Goal: Write out every line of the data below word for word, leaving the pictures out of your answer.

Text and item location entries:
****************************************
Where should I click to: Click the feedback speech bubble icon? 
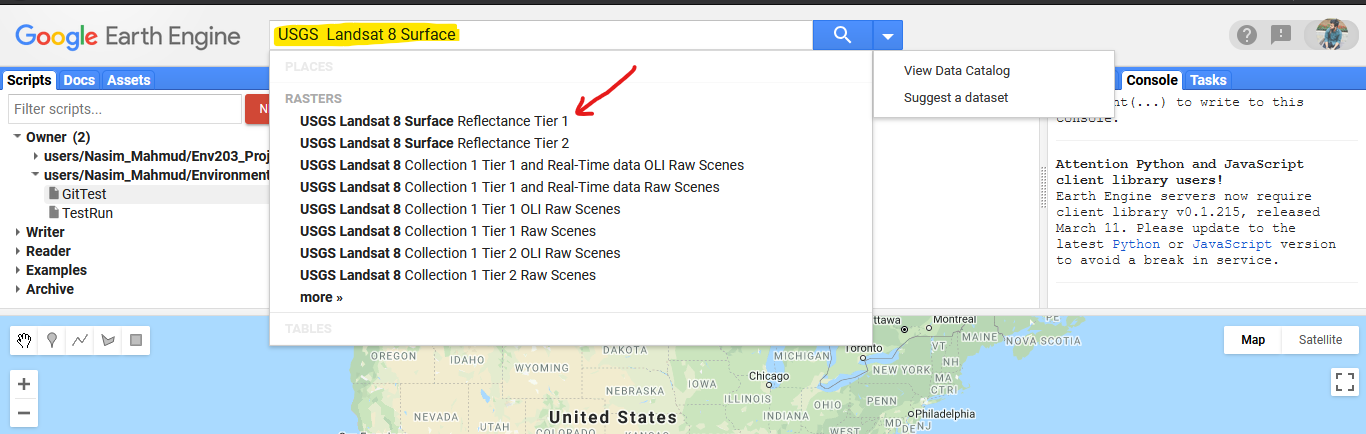pyautogui.click(x=1281, y=36)
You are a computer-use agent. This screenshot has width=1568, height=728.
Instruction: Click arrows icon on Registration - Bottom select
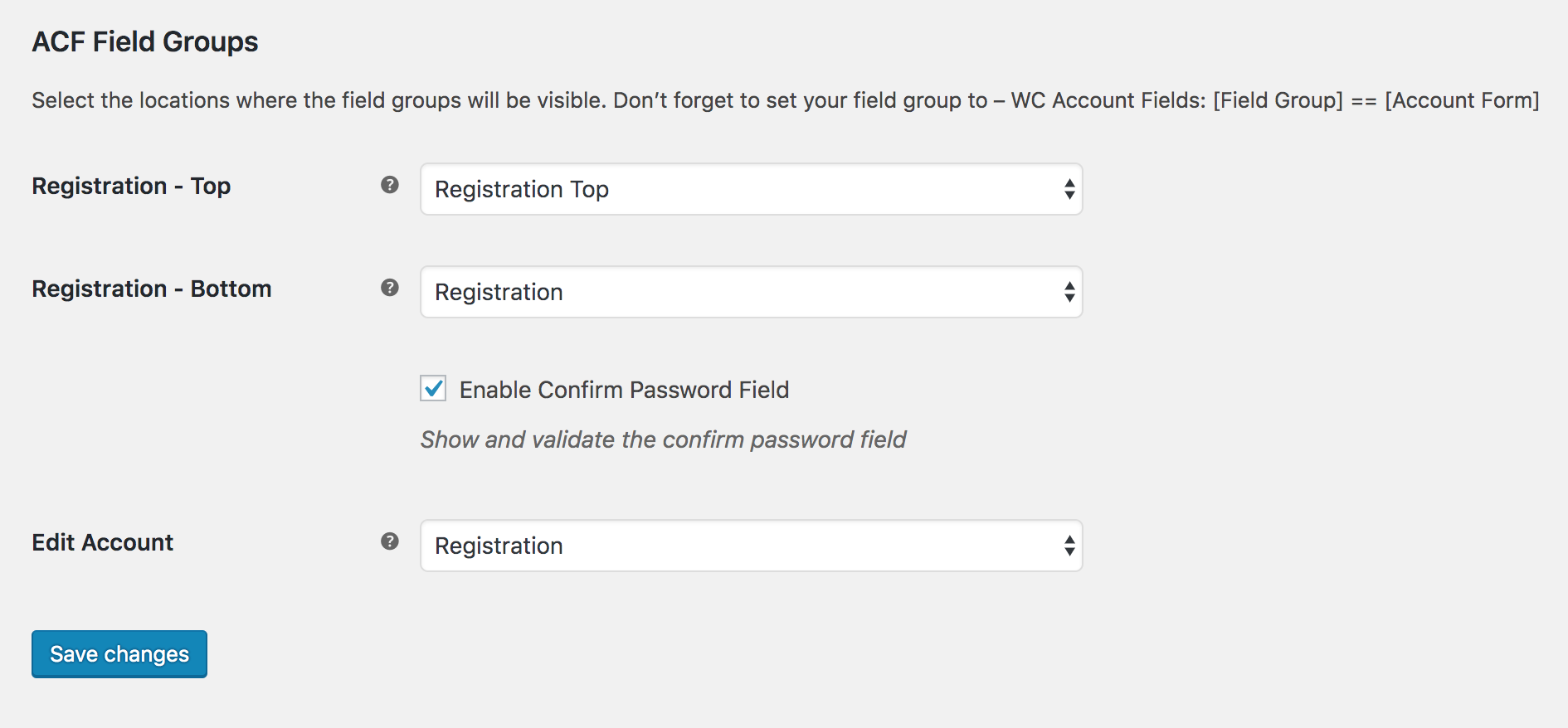(x=1069, y=292)
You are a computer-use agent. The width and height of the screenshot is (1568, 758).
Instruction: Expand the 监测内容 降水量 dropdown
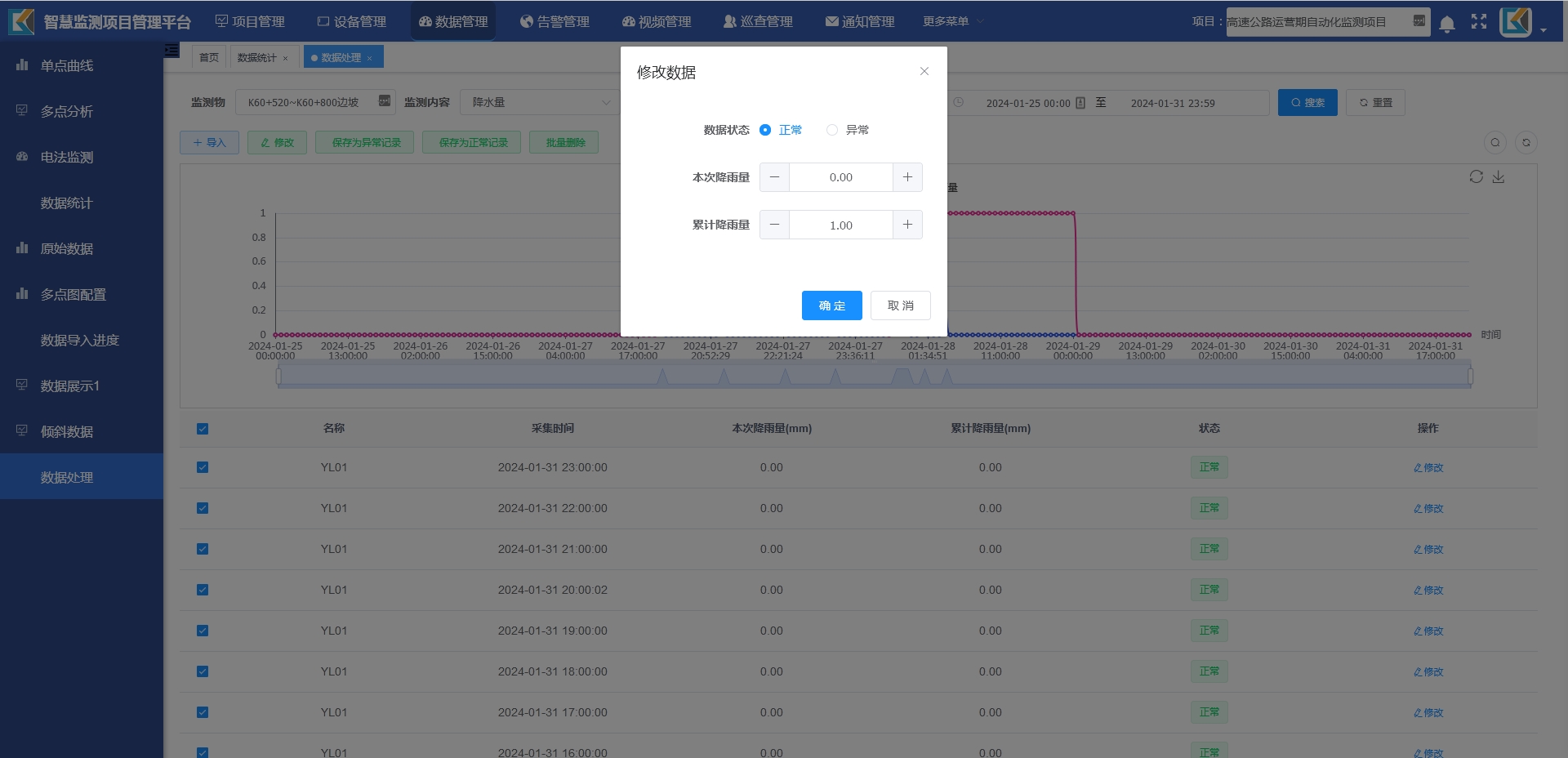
****************************************
Solution to this exercise:
Where should I click to: Click the feedback speech bubble icon? 
pyautogui.click(x=1281, y=36)
You are a computer-use agent. This screenshot has width=1568, height=728.
Instruction: Click arrows icon on Registration - Bottom select
(x=1069, y=292)
You are a computer-use agent. The width and height of the screenshot is (1568, 758).
Instruction: Expand the 监测内容 降水量 dropdown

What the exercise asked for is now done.